I arrived at Le Feu Steakhouse with no expectations, only the hope of an enjoyable meal. What I found was something more: an experience that blended familiarity with refinement, old-world Parisian grandeur with a contemporary touch.
The restaurant, nestled near the entrance of San Antonio Village in Makati, exudes a quiet elegance. Its warm lighting, plush seating, and a carefully curated lo-fi soundtrack, a mix of mellow beats and soft instrumentals, set the stage for an evening of unpretentious but thoughtful dining.
At the helm of Le Feu is Chef Kevin Villarica, whose name may be familiar to those who follow Manila’s evolving culinary landscape. Before this, he co-founded Hapag, a restaurant known for its modern interpretation of Filipino cuisine. But here, at Le Feu, his mission is different. “A dish should remind me of past experiences, something that gives me comfort and happiness when I eat it,” Chef Villarica said, his philosophy evident in every plate that left the kitchen.
The meal began with a prawn bisque, velvety and rich, yet delicately balanced with spices and aromatics. What followed was a Wagyu Caesar salad, where the addition of thinly sliced Wagyu lent a layer of umami depth without overwhelming the crisp romaine and parmesan. Then came the halibut in lemon-caper sauce, its execution strikingly French — restrained, polished, and confident in its simplicity. But the centerpiece of the evening was the picanha steak, an often-overlooked cut that is a staple in Brazilian churrascarias. Here, it was treated with reverence, served unembellished save for a drizzle of chimichurri and a sprinkle of flaky salt. The herbaceous sharpness of the chimichurri cut through the meat’s natural richness, while the salt amplified its deep, beefy character. The 1-kilogram porterhouse was equally well-prepared, but the picanha stood out, not just for its bold flavor but for its understated perfection.

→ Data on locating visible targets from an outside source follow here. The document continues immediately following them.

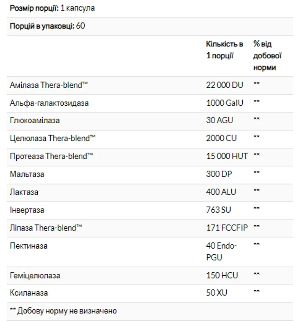299x322 pixels.
Task: Click the '40 Endo-PGU' amount value
Action: [221, 251]
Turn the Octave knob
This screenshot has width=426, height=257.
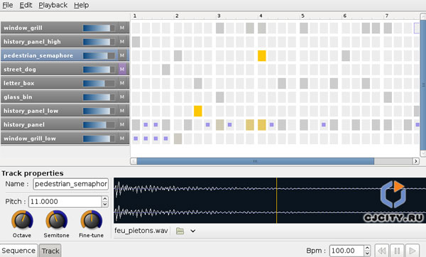click(22, 220)
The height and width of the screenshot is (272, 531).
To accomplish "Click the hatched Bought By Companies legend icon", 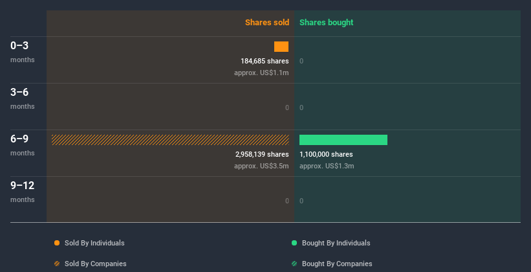I will tap(294, 264).
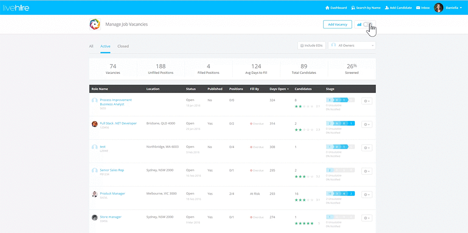Toggle the chart statistics switch
The width and height of the screenshot is (468, 233).
(368, 24)
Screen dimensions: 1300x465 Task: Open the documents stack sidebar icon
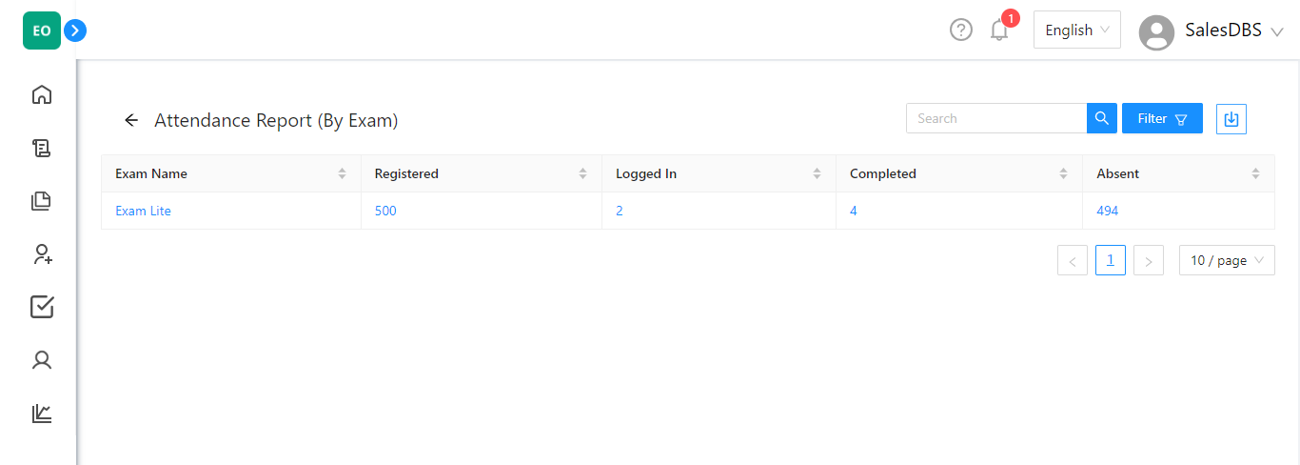click(x=42, y=201)
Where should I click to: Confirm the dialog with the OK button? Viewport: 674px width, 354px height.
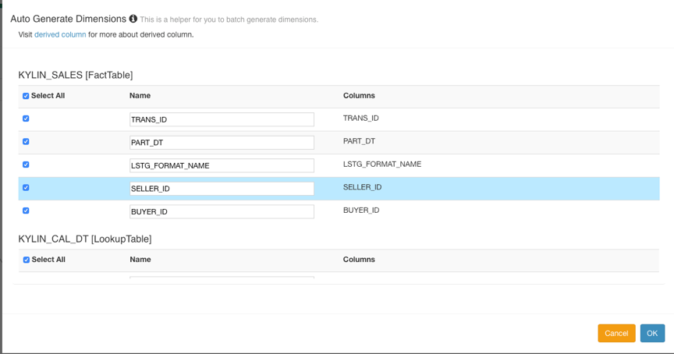tap(652, 333)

There was a dish that carried a deeper meaning beyond the steaks. The pesto de Gaita, a new addition to the menu, is Chef Villarica’s tribute to the late Chef Gaita Fores, a beloved figure in the Philippine culinary world. The pasta, elegant in its restraint, felt like a quiet homage rather than a grand statement, much like the overall approach of Le Feu itself. The prix fixe menu was another highlight, a thoughtful way to make the steakhouse experience more accessible without compromising on quality.
Service was polished yet unobtrusive, a balance that not all fine dining establishments achieve. There were moments where it could have been a touch more intuitive, but nothing that detracted from the evening. With slight refinements, Le Feu could very well cement itself as one of Makati’s top steakhouse destinations.
What lingered with me most was not what Chef Villarica did, but what he chose not to do. He resists the urge to chase trends or impress with theatrics. His cooking is honest, rooted in personal nostalgia, and confident enough to let the food speak for itself.
Dessert, in keeping with the theme, was a chocolate cake that struck the right balance between indulgence and restraint — its richness reminiscent of a Snickers bar, with just enough nuance to elevate it beyond the familiar. A poached apple tart followed, delicate and understated, the kind of dessert you eat slowly, savoring the last moments of the meal.
Long after my plate was cleared and my tea had cooled, I found myself lingering, not out of obligation, but because Le Feu offers something rare, which is a meal that feels personal, where every dish is shaped not by ego but by memory.